Studio conversation with studio holder Jack Brindley

You work with glass. 

Yes, Im trying to understand how these enamels work. Silver stain makes a yellow colour to the glass and I’m just experimenting now with screen printing onto the glass because traditionally it’s brushed on. I’d like to achieve a much flatter, more dense coverage.

Most of my current work is in glass, Which is a relatively recent development I have not always worked with glass. My last set of commissions all followed on from one another and now I’m gradually turning into the ‘glass guy’. Most of the things that I produce are site specific. These are drawings for a window in Cambridge, England, and it’s quite large, it’s going to be 5 metres tall.

You get the pattern and colour through enamelling.

Well, there’s lots of different ways. One could be cutting different colours of glass and which can be assembled together, traditionally with lead. But I’ve been using a lot of silicon bonding techniques recently, which means that you can work at a large scale and not have to have all the other complications that lead brings with it, so that’s one option.  Another option is Flashed Glass, where clear glass is made with a very thin layer of coloured glass applied on to it; you can etch away the coloured glass and reveal the clear glass behind. And then the other method is enamelling.

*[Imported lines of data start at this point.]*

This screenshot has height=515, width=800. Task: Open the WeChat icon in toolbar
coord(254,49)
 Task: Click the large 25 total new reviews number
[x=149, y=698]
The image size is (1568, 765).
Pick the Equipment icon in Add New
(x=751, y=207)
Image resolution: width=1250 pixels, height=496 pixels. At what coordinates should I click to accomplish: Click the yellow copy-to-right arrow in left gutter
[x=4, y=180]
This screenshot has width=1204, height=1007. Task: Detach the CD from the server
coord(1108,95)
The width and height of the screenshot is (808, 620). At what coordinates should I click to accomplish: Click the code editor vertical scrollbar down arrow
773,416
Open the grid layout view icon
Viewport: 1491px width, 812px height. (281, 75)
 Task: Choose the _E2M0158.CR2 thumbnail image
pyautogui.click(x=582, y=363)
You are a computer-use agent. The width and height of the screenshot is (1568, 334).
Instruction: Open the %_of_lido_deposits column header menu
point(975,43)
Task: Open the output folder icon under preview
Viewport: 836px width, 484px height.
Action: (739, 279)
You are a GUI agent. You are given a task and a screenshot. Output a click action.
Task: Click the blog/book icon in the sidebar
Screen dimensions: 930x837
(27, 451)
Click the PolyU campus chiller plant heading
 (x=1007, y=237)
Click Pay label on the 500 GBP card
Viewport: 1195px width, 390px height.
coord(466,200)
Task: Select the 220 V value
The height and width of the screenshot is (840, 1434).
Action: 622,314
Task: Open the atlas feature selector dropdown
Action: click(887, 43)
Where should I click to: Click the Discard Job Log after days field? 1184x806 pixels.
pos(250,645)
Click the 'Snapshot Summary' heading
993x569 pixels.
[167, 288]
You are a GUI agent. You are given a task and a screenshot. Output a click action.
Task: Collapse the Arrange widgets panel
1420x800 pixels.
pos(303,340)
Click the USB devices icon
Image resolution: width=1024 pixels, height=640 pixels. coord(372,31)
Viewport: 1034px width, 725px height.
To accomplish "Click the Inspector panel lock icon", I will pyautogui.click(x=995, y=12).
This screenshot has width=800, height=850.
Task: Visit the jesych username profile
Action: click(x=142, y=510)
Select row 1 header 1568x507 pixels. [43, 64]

This is what you explore now. 

Yeah, exactly. The beauty of working with enamels is that you can work as large as your kiln size, and then, if you need to, you could potentially collage pieces together using this silicon bonding technique. At the moment it’s kind of at the research heavy stage trying to figure out exactly what are the best sort of processes to take forward. And I suppose a lot of my work is following the materials at hand, so when a process becomes available, I look to use the qualities that come with those processes to show the material to its best advantage rather than trying to kind of wrestle it into submission.

I’m working very much project to project. So when something comes through, there’s the buildup stage where you have to propose what you’d like to do and how that might look. And that’s what I’m running through now. I was intrigued by glass as a material and pursued it, well, I don’t think I pursued it in a very serious sense, more as a hobbyist might pick up another material, thinking what benefits it could bring to a practice, and, quite quickly, people started asking me to make windows. And then it snowballed into this larger thing, and somehow, I’m in this position now.

When I started to produce the glass work, I did so under an alias, ‘Pavilion Pavilion’, so a different name to my own, as a way to give license to making a different sort of work.  And it was always my intention for it to be entirely separate. But the longer I spend working with the material, it has slowly become my practice.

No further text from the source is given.